African American women are disproportionately affected by HIV/AIDS. Concurrent sexual partnerships may contribute to racial disparities in HIV infection. Little is known about attitudes and practices related to concurrency among African American women and the social, structural and behavioral factors that influence concurrency.
We recruited 19 heterosexual African American women engaging in concurrent sexual partnerships from a public health clinic in Philadelphia in 2009. We conducted in-depth interviews exploring social norms, attitudes and practices about concurrency, and the structural, social and behavioral factors influencing concurrent sexual partnerships. Grounded theory guided interview protocols and data analysis.
Seventeen women reported one main and one or more non-main partners; two reported no main partners. Many women used condoms more frequently with non-main than main partners, noting they trust main partners more than non-main partners. Social factors influencing concurrency included social normalization of concurrency, inability to negotiate partners’ other concurrent partnerships, being unmarried, and not trusting main and non-main partners. Not trusting partners and the community at large were the most commonly cited reasons that women engaged in concurrent partnerships. Structural factors included economic dependence on partners, partners’ dependence on women for economic support and housing, and incarceration that interrupted partnerships. Behavioral factors including alcohol and cocaine use influenced concurrency.
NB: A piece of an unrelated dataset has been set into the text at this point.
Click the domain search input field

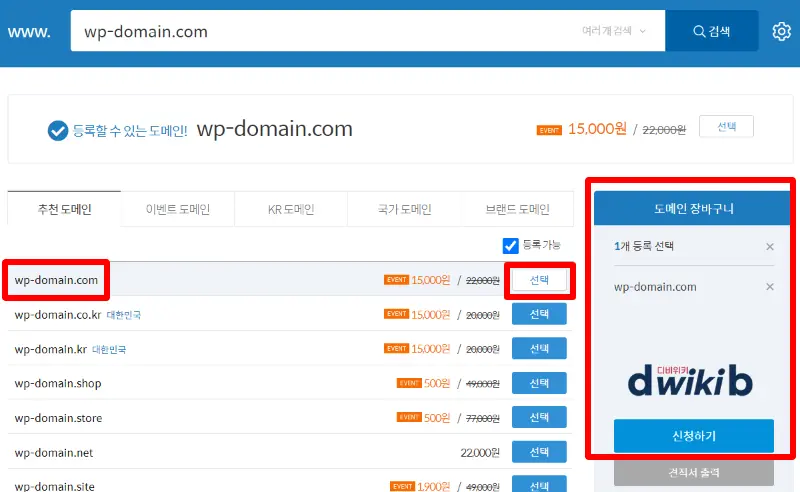coord(320,32)
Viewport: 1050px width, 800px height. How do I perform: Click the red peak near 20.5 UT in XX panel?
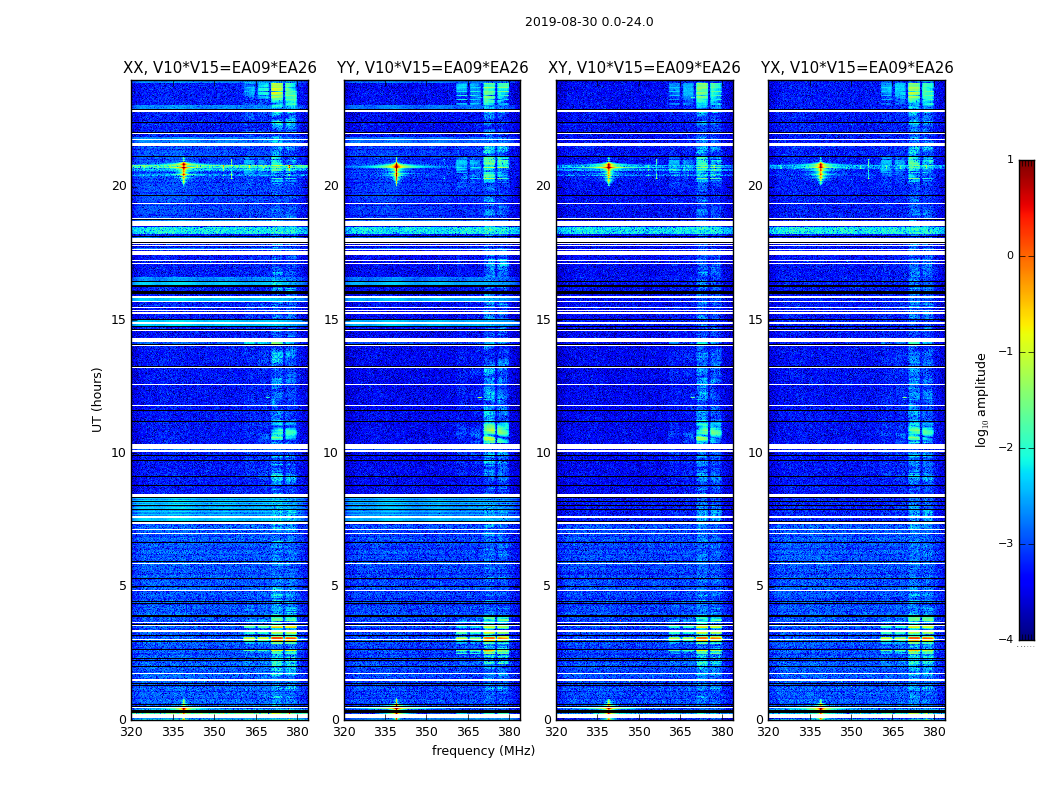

Social, structural, and behavioral factors strongly influenced these African American women’s concurrent sexual partnerships. Many evidence-based interventions (EBIs) disseminated by the US Centers for Disease Control and Prevention (CDC) focus largely on behavioral factors and may fail to address the social and structural factors influencing African American women’s sexual networks. Novel HIV prevention interventions that address the social determinants of African American women’s HIV risks in addition to conventional HIV risk- taking behaviors are urgently needed.